**Problem details**
Leave out the pictures and copy everything else in the entries exactly.

**Listed entries**
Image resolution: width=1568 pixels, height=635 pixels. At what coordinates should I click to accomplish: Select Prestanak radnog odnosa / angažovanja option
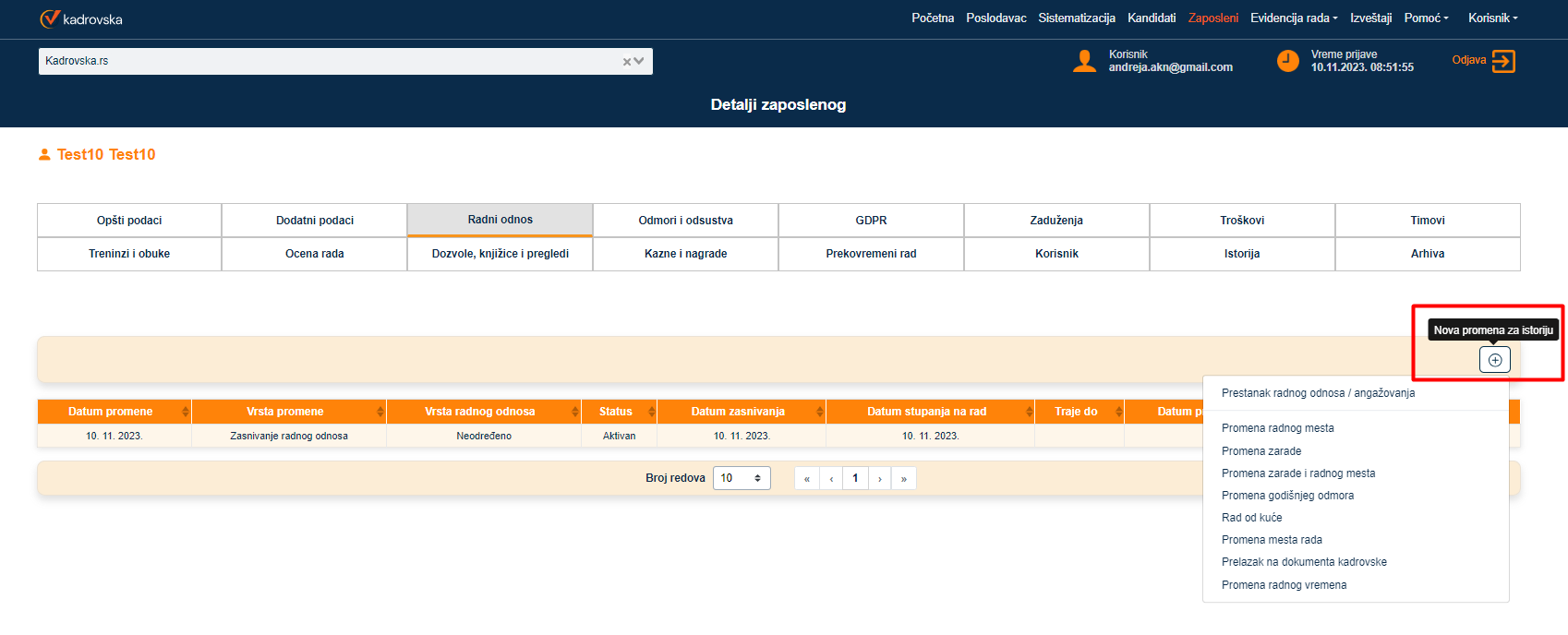[1318, 393]
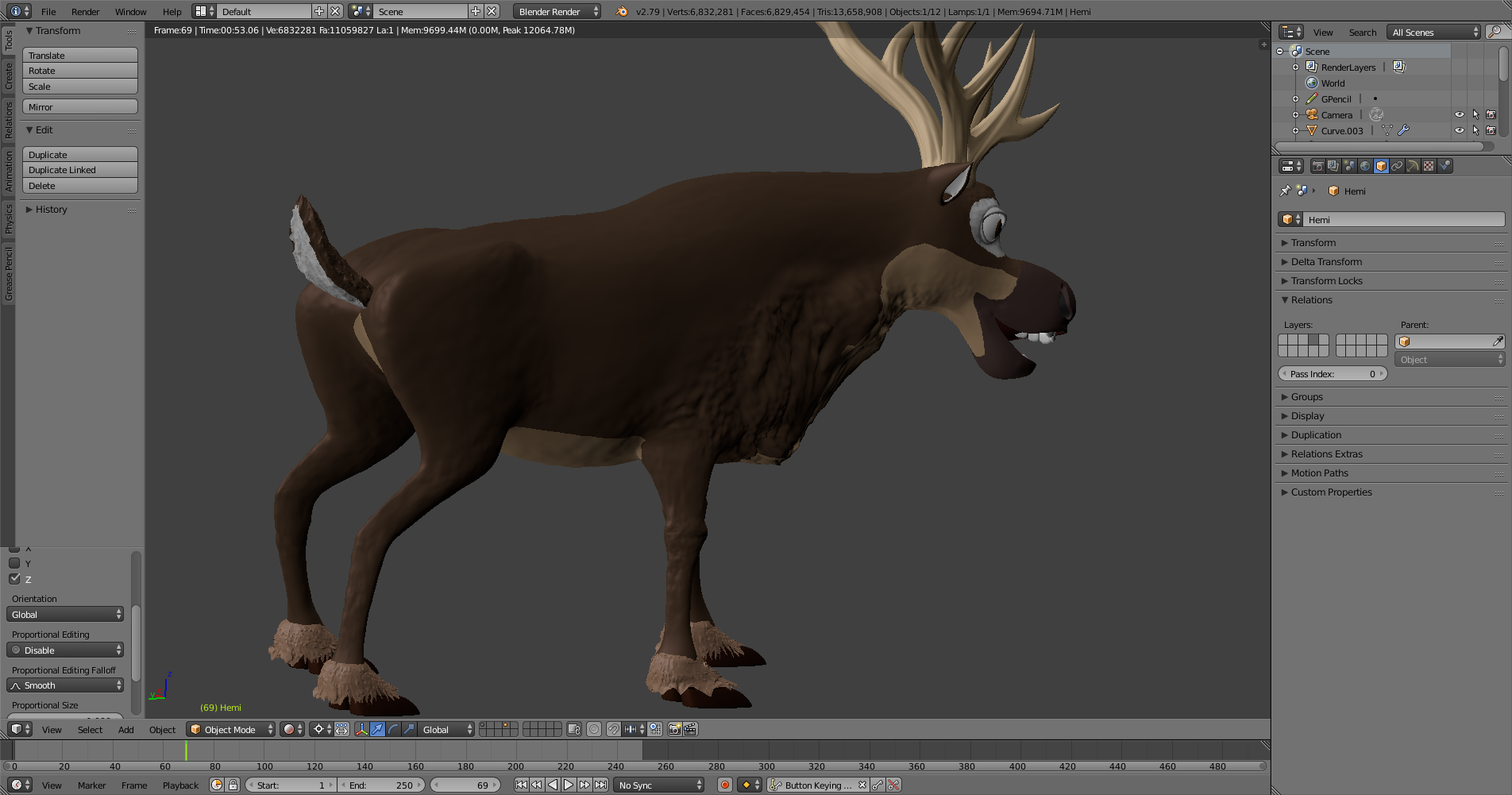
Task: Expand the Delta Transform panel
Action: pos(1326,261)
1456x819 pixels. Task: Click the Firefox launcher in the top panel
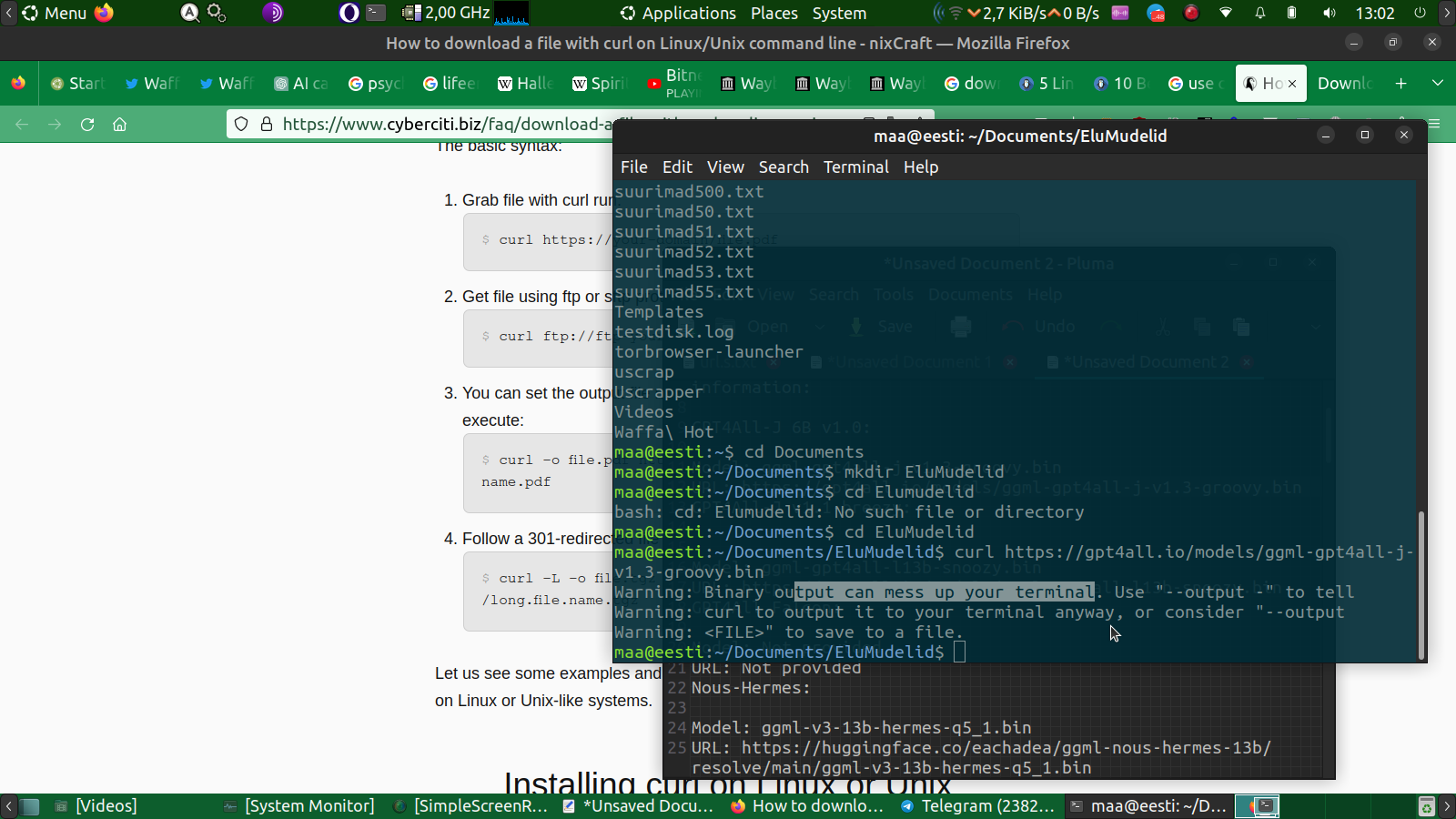coord(105,13)
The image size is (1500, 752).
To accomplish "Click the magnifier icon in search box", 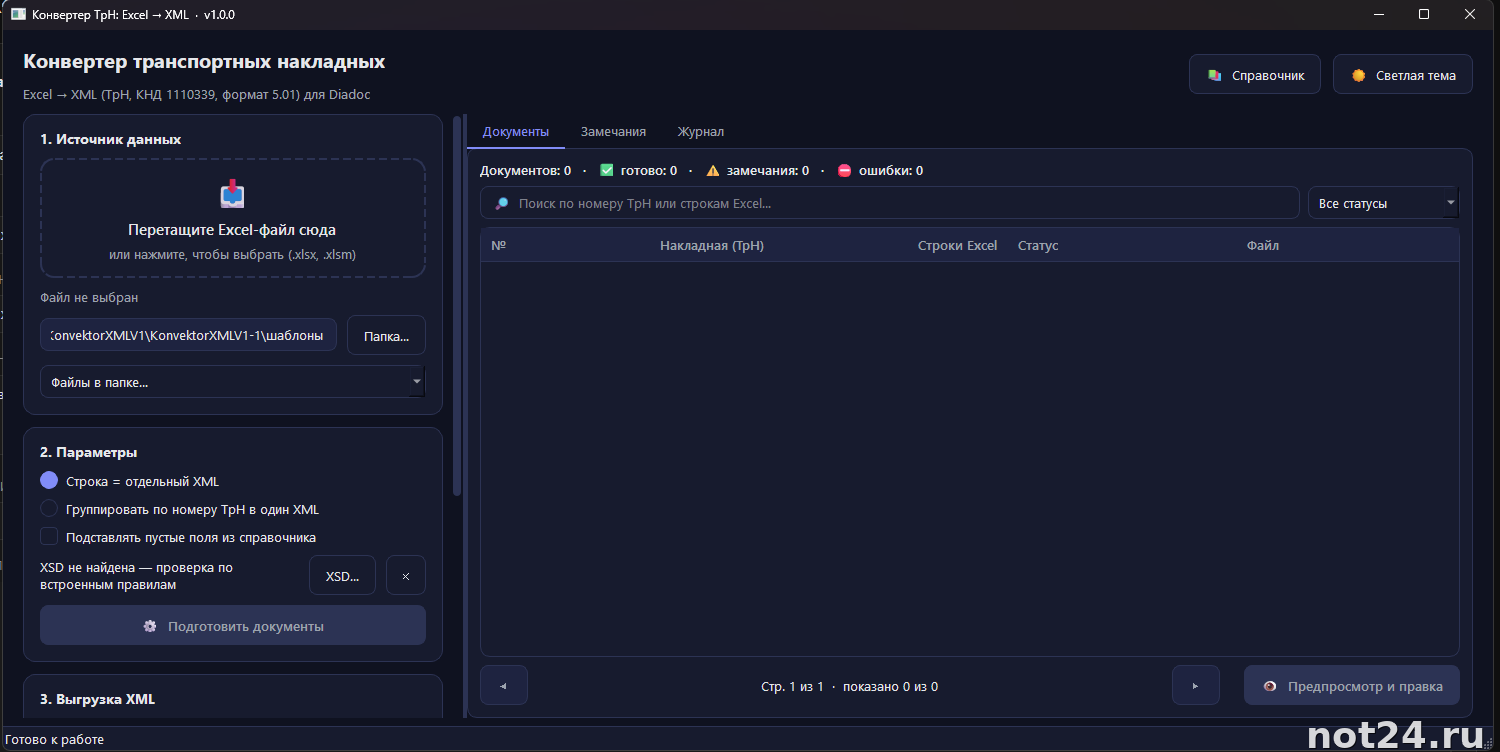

**Expected answer**
Image resolution: width=1568 pixels, height=635 pixels. At what coordinates should I click to accomplish: Select Prestanak radnog odnosa / angažovanja option
[1318, 393]
Task: Expand the Delta Transform panel
Action: pos(1326,261)
1456x819 pixels. Task: Click the Firefox launcher in the top panel
coord(105,13)
The image size is (1500, 752).
To accomplish "Click the magnifier icon in search box", 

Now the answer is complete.